> To do
Transcribe the following entries word for word. End with the line where "MANUFACTURING PROCCESSES (1428, 1104)" appears.

Stored dataset items
§ §

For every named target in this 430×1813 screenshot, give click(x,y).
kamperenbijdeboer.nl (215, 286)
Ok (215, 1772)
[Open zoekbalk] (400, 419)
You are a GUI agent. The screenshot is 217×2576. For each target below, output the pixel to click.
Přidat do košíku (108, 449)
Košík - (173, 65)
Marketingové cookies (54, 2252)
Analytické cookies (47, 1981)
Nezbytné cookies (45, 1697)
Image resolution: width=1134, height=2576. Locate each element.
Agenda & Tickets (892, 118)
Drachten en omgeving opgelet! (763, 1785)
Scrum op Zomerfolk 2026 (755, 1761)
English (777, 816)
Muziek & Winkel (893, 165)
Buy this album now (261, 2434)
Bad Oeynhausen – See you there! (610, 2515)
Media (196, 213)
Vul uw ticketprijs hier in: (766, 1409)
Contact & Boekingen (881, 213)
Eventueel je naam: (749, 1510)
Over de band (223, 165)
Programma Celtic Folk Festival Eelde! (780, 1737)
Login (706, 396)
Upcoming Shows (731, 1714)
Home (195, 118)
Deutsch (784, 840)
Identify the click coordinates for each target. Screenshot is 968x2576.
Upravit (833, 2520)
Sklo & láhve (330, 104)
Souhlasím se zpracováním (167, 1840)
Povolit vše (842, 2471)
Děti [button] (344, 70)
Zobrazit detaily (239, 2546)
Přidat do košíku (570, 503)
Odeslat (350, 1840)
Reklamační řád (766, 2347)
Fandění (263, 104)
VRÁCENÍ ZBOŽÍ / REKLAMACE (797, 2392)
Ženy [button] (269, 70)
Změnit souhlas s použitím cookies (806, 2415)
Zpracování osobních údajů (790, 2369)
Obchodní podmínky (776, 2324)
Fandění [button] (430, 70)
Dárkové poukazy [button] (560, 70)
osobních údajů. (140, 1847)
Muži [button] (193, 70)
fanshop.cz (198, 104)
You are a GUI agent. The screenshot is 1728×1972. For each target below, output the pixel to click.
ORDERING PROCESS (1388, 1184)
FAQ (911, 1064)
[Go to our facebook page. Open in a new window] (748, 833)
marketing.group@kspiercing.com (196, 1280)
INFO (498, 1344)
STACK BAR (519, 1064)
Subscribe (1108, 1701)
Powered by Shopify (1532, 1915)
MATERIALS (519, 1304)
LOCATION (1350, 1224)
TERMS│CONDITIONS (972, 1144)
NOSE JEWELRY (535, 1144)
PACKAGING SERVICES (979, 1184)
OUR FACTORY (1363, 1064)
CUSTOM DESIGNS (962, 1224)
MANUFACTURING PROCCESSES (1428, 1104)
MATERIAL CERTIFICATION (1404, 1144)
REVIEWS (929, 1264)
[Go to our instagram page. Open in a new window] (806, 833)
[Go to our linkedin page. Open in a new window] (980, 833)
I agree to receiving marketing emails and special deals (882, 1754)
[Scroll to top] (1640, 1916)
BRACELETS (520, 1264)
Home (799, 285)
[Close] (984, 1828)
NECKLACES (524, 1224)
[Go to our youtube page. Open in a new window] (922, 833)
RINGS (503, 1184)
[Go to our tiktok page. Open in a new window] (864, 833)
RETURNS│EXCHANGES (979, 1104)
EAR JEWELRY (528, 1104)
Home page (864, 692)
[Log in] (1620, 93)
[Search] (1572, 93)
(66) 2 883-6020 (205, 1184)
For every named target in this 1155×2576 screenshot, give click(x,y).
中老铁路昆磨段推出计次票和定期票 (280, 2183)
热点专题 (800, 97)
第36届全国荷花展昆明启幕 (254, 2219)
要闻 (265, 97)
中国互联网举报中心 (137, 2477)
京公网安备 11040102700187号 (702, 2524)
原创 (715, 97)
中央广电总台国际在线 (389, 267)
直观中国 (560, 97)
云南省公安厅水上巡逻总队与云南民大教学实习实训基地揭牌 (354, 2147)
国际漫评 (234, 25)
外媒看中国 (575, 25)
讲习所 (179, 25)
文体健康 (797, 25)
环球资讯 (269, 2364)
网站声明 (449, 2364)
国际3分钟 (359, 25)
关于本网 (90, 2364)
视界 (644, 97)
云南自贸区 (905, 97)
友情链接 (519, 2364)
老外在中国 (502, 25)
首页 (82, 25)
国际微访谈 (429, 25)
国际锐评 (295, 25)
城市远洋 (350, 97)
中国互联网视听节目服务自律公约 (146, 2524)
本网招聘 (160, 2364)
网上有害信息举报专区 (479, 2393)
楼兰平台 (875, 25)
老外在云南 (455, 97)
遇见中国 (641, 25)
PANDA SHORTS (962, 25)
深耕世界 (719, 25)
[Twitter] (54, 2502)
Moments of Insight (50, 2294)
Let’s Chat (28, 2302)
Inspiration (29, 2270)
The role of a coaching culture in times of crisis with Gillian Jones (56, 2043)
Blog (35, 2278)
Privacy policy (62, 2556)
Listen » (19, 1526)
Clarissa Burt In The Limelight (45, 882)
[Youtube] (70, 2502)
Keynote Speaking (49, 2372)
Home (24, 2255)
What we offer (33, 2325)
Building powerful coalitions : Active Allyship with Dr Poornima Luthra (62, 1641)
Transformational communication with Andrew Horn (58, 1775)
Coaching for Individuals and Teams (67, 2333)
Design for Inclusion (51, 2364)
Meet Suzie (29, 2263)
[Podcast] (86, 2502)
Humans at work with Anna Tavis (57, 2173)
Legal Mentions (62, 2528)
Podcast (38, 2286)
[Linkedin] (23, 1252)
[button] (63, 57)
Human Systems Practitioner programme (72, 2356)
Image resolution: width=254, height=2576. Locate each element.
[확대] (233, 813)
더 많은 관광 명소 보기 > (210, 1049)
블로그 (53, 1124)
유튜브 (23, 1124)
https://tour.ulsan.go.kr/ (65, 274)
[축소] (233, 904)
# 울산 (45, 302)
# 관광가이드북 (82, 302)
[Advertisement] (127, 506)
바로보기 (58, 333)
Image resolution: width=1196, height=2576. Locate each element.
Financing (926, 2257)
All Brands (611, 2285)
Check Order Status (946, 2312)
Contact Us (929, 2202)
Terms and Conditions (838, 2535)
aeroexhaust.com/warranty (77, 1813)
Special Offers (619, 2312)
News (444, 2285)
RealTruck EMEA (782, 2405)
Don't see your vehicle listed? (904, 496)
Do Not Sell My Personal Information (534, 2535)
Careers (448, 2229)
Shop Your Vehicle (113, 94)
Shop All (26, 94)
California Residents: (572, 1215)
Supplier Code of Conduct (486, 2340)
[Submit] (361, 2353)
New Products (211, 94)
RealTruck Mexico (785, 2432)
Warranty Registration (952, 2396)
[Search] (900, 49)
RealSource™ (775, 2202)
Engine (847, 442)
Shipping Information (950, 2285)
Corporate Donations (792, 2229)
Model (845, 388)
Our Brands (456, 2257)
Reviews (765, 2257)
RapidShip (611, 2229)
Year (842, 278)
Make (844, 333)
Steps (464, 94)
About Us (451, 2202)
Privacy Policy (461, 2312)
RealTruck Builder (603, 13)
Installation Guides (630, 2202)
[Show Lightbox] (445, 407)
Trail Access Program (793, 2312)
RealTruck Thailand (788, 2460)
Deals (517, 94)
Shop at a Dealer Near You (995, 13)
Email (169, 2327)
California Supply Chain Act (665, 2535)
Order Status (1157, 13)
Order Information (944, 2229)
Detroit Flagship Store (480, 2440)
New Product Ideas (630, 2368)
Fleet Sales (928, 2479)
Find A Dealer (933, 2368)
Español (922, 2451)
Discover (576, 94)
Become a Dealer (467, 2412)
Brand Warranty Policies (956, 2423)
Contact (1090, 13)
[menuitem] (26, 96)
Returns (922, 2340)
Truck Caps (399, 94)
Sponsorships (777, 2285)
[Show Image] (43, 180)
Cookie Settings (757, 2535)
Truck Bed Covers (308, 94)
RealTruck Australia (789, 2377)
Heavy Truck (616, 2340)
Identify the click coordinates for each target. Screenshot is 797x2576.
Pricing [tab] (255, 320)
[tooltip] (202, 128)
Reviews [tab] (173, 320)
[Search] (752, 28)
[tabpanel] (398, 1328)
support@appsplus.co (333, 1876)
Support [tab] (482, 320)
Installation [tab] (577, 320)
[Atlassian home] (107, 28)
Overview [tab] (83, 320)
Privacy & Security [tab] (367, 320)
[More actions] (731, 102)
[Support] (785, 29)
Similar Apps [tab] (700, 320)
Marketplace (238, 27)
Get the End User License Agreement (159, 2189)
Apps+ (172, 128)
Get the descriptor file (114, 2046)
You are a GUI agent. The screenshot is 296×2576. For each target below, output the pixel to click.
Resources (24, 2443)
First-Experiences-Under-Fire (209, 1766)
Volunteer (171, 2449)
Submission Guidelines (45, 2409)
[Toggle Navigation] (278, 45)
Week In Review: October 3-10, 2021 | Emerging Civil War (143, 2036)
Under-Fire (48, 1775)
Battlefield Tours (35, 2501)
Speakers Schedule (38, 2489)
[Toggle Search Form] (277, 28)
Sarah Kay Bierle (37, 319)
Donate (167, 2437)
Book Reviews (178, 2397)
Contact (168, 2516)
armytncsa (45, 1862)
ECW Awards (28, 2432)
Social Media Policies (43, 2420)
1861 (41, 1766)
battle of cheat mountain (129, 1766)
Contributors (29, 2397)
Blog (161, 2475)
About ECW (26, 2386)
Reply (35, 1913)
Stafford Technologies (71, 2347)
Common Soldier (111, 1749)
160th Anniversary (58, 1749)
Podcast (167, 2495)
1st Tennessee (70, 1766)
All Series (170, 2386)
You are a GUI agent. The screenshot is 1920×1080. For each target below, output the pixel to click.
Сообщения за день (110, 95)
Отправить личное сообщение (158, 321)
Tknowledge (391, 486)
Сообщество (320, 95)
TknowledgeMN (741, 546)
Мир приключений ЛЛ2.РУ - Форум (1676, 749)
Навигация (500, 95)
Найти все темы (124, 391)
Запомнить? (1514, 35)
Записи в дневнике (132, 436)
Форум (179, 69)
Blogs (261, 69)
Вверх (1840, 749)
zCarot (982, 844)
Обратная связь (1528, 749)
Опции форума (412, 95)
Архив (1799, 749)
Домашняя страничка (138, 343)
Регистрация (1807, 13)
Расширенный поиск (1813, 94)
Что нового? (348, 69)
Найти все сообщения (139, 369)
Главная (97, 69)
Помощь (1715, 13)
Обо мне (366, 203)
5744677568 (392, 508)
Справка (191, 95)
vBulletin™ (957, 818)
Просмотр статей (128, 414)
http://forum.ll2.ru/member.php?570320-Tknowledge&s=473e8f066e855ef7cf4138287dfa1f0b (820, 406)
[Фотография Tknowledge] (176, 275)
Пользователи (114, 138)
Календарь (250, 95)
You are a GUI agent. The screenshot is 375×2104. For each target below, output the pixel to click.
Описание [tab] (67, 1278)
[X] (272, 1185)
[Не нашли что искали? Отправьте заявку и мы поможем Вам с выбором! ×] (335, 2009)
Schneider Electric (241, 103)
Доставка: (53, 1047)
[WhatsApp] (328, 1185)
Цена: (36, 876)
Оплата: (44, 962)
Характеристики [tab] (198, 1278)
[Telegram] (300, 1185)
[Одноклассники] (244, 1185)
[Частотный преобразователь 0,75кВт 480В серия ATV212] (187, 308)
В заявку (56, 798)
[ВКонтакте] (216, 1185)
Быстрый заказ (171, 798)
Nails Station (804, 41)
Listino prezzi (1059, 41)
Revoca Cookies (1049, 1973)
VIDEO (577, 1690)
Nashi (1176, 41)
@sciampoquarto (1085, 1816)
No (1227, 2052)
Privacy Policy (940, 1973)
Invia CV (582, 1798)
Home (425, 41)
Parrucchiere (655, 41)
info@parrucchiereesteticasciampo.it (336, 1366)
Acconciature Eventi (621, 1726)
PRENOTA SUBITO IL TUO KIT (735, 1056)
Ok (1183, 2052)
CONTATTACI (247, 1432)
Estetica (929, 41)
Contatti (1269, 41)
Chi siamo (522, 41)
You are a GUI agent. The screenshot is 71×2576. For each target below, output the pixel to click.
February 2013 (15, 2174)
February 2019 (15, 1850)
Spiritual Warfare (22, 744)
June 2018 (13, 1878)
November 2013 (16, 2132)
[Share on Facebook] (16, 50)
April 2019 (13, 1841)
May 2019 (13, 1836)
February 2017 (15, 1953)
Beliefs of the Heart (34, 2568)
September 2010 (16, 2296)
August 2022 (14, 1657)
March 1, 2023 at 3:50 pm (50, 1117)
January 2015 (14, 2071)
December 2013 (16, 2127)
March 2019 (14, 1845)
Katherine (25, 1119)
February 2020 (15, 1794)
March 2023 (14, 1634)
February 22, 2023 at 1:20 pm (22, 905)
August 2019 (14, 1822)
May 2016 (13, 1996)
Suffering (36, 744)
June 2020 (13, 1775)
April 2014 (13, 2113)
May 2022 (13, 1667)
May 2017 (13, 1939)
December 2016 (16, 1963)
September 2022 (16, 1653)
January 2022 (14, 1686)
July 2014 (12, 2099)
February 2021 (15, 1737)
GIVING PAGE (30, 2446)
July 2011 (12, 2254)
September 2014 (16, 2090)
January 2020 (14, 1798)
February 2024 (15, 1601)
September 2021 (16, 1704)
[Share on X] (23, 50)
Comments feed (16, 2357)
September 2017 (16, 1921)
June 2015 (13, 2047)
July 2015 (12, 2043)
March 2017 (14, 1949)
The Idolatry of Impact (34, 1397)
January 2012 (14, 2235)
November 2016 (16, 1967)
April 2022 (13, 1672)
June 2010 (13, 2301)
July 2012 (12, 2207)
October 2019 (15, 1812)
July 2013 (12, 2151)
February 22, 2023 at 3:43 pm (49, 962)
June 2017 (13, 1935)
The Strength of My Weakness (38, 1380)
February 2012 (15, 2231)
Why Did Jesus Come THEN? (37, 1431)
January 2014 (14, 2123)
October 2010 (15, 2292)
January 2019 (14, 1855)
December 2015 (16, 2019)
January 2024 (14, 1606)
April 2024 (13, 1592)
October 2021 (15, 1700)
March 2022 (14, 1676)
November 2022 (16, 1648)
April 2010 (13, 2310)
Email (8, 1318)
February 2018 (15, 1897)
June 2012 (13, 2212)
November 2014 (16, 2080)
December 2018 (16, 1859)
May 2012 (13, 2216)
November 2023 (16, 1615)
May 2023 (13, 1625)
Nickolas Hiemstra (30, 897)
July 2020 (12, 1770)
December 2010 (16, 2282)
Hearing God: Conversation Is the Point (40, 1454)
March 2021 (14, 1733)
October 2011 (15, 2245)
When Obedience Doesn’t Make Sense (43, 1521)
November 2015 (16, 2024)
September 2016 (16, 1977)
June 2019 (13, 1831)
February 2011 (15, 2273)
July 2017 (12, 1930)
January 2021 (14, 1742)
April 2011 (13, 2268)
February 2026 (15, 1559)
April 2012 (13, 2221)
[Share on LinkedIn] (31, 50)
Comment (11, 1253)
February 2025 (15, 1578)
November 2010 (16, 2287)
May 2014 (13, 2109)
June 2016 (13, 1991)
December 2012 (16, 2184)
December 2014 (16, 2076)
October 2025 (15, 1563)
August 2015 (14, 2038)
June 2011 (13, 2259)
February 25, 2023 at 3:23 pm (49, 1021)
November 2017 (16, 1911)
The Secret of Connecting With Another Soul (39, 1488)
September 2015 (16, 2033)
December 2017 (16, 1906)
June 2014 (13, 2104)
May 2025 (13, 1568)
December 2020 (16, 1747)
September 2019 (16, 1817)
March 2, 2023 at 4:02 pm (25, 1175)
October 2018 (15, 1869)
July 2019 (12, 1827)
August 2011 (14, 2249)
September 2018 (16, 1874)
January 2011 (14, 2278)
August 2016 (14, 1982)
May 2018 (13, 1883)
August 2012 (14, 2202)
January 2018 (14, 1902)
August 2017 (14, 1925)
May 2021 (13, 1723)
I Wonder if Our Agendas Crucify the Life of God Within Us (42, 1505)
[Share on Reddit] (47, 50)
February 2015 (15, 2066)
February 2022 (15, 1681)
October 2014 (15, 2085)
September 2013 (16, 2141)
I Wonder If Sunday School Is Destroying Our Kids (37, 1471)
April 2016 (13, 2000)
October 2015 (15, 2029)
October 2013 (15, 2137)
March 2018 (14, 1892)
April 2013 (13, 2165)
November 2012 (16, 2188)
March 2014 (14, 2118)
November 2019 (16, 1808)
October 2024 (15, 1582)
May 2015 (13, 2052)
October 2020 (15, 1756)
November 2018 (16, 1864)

§ §

> Exercise output
For every named target in this 430×1813 screenshot, give click(x,y).
kamperenbijdeboer.nl (215, 286)
Ok (215, 1772)
[Open zoekbalk] (400, 419)
You are a GUI agent. The screenshot is 217×2576. For each target below, output the pixel to click.
Přidat do košíku (108, 449)
Košík - (173, 65)
Marketingové cookies (54, 2252)
Analytické cookies (47, 1981)
Nezbytné cookies (45, 1697)
Image resolution: width=1134, height=2576. Locate each element.
Agenda & Tickets (892, 118)
Drachten en omgeving opgelet! (763, 1785)
Scrum op Zomerfolk 2026 (755, 1761)
English (777, 816)
Muziek & Winkel (893, 165)
Buy this album now (261, 2434)
Bad Oeynhausen – See you there! (610, 2515)
Media (196, 213)
Vul uw ticketprijs hier in: (766, 1409)
Contact & Boekingen (881, 213)
Eventueel je naam: (749, 1510)
Over de band (223, 165)
Programma Celtic Folk Festival Eelde! (780, 1737)
Login (706, 396)
Upcoming Shows (731, 1714)
Home (195, 118)
Deutsch (784, 840)
Identify the click coordinates for each target. Screenshot is 968x2576.
Upravit (833, 2520)
Sklo & láhve (330, 104)
Souhlasím se zpracováním (167, 1840)
Povolit vše (842, 2471)
Děti [button] (344, 70)
Zobrazit detaily (239, 2546)
Přidat do košíku (570, 503)
Odeslat (350, 1840)
Reklamační řád (766, 2347)
Fandění (263, 104)
VRÁCENÍ ZBOŽÍ / REKLAMACE (797, 2392)
Ženy [button] (269, 70)
Změnit souhlas s použitím cookies (806, 2415)
Zpracování osobních údajů (790, 2369)
Obchodní podmínky (776, 2324)
Fandění [button] (430, 70)
Dárkové poukazy [button] (560, 70)
osobních údajů. (140, 1847)
Muži [button] (193, 70)
fanshop.cz (198, 104)
You are a GUI agent. The screenshot is 1728×1972. For each target below, output the pixel to click.
ORDERING PROCESS (1388, 1184)
FAQ (911, 1064)
[Go to our facebook page. Open in a new window] (748, 833)
marketing.group@kspiercing.com (196, 1280)
INFO (498, 1344)
STACK BAR (519, 1064)
Subscribe (1108, 1701)
Powered by Shopify (1532, 1915)
MATERIALS (519, 1304)
LOCATION (1350, 1224)
TERMS│CONDITIONS (972, 1144)
NOSE JEWELRY (535, 1144)
PACKAGING SERVICES (979, 1184)
OUR FACTORY (1363, 1064)
CUSTOM DESIGNS (962, 1224)
MANUFACTURING PROCCESSES (1428, 1104)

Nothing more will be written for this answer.